> [Work task] Search the data for the word "value" and copy each line that has it.

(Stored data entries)
**********
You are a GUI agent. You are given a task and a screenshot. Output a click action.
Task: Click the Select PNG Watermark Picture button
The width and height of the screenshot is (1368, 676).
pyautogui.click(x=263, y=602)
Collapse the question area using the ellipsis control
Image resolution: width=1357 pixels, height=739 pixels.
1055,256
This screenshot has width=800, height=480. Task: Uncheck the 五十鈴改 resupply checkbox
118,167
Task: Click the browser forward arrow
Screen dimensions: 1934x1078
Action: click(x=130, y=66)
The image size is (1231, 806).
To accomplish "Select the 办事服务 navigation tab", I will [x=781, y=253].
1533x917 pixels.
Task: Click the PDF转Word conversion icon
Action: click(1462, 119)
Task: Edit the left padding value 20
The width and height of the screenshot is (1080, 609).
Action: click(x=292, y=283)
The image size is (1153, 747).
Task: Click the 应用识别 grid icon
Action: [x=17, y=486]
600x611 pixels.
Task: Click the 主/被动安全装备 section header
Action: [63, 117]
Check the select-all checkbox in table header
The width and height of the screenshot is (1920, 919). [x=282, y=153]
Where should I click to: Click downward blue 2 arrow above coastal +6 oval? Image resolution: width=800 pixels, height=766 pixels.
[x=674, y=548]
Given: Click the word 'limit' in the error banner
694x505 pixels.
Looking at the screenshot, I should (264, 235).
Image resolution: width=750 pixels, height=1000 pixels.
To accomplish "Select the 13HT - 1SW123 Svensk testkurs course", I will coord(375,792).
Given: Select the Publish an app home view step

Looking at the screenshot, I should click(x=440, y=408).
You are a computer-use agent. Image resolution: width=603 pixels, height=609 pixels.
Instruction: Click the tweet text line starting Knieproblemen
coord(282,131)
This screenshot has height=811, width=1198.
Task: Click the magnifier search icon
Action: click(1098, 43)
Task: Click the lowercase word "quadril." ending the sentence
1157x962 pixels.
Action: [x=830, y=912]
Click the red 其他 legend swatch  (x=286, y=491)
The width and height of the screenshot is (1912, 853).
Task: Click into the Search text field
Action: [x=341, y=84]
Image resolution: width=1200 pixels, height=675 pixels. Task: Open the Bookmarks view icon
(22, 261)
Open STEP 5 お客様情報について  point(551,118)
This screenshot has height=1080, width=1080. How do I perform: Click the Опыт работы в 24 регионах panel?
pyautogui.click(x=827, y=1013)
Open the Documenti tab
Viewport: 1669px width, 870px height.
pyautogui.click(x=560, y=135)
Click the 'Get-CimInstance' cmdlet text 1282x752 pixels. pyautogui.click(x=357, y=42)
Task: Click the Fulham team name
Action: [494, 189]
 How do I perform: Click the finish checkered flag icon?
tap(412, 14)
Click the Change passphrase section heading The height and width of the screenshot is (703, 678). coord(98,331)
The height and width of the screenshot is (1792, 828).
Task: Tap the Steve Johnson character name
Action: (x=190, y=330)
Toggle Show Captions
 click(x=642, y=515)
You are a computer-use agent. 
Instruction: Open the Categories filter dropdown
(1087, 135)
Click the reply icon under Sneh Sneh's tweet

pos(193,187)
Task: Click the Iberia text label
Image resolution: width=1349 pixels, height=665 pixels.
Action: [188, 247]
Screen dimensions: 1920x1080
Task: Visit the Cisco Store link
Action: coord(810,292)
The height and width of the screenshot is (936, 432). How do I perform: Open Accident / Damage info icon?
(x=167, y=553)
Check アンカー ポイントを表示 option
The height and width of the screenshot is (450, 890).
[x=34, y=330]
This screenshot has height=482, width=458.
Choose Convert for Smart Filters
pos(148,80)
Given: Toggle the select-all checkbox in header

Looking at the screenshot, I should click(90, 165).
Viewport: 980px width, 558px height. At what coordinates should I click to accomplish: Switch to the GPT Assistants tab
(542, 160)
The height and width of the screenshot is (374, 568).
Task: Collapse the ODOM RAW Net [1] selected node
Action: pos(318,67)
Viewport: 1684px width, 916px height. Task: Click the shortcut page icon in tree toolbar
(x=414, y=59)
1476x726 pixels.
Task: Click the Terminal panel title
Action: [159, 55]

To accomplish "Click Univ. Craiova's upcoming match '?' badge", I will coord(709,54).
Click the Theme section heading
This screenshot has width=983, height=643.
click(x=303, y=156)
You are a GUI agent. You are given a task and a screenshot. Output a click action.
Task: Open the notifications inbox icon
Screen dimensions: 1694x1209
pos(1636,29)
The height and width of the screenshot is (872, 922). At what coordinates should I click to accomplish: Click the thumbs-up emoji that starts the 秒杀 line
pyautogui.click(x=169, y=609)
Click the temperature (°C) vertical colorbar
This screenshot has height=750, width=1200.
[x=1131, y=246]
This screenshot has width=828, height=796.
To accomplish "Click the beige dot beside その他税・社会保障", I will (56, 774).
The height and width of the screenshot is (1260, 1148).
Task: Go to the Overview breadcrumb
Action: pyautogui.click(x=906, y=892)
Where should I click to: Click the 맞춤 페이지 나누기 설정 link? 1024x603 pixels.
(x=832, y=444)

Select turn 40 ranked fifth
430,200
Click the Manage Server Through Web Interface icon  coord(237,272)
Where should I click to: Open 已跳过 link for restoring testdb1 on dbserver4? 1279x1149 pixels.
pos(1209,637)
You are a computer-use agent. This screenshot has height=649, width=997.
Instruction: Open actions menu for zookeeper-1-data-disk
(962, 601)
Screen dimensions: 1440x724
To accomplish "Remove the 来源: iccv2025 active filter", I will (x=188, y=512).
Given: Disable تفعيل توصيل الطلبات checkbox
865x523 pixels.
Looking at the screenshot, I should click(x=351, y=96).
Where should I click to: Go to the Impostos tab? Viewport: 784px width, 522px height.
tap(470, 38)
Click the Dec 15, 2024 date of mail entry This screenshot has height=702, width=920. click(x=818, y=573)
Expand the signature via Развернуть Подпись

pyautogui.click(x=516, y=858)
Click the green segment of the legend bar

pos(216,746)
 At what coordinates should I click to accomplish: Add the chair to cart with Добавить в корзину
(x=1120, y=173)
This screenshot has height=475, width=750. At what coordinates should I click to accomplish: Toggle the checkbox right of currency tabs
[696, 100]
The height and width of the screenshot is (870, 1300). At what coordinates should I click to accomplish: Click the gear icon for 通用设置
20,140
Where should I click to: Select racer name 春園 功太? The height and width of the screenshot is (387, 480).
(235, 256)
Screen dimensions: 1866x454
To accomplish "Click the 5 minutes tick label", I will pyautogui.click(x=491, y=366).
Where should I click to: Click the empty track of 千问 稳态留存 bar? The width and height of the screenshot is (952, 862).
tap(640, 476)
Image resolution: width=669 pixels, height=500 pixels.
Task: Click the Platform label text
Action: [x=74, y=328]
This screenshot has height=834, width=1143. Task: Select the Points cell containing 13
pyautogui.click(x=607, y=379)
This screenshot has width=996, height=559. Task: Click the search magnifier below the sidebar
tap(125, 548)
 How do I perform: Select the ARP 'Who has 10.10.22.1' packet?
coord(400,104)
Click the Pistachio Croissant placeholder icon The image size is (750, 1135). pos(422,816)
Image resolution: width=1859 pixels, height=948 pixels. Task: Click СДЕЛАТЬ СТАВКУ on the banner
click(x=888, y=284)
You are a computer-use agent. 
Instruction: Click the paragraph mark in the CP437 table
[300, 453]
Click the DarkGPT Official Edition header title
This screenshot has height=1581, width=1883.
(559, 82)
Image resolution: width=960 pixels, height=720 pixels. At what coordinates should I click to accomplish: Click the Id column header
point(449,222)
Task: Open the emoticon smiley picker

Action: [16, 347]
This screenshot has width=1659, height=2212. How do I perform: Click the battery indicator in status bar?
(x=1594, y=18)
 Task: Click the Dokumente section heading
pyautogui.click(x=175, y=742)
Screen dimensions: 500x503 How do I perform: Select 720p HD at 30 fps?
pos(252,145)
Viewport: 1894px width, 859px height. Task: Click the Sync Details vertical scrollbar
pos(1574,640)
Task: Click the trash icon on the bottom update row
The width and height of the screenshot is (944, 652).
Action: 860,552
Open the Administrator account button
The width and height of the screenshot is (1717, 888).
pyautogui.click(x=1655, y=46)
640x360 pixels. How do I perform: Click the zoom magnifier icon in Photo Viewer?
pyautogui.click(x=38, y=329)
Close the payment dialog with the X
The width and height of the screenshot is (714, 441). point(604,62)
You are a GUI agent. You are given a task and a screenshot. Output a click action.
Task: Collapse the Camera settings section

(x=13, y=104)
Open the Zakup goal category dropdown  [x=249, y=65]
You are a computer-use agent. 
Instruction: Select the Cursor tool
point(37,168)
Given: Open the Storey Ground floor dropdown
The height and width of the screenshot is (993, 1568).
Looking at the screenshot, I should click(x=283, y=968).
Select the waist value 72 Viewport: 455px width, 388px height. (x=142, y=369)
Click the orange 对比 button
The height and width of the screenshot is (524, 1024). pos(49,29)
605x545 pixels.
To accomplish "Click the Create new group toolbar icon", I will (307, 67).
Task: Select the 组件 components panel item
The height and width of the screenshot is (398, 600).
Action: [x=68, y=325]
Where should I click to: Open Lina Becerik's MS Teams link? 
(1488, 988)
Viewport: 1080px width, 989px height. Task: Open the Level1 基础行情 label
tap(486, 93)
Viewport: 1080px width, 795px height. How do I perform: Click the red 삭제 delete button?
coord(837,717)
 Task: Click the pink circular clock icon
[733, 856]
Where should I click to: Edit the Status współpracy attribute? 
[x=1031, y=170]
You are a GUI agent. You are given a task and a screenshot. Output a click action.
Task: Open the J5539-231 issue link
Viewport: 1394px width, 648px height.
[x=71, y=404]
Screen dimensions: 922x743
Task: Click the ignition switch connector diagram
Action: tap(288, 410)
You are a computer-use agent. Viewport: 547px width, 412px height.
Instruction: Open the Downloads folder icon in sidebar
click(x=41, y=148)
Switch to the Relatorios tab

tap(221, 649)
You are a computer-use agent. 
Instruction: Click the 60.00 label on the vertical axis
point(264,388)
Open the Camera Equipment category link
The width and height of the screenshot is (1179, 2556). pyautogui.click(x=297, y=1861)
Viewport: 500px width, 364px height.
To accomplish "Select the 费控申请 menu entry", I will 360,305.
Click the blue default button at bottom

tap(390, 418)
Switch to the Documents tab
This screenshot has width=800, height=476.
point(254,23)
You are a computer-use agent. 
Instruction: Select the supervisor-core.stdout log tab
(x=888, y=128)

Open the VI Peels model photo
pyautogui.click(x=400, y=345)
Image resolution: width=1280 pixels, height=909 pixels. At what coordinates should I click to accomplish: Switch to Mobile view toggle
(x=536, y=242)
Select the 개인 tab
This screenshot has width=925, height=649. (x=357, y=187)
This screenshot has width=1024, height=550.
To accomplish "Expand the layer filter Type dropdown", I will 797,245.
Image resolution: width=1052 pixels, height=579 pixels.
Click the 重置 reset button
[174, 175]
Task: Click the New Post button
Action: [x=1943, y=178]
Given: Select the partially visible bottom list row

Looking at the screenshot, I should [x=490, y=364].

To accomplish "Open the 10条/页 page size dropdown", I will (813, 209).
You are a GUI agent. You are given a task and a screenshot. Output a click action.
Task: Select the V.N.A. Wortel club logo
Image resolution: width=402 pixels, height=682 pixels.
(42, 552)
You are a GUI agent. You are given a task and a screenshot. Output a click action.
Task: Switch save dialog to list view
**********
> [Result of this task]
Task: Edit the left padding value 20
Select the waist value 72 Viewport: 455px width, 388px height. (x=142, y=369)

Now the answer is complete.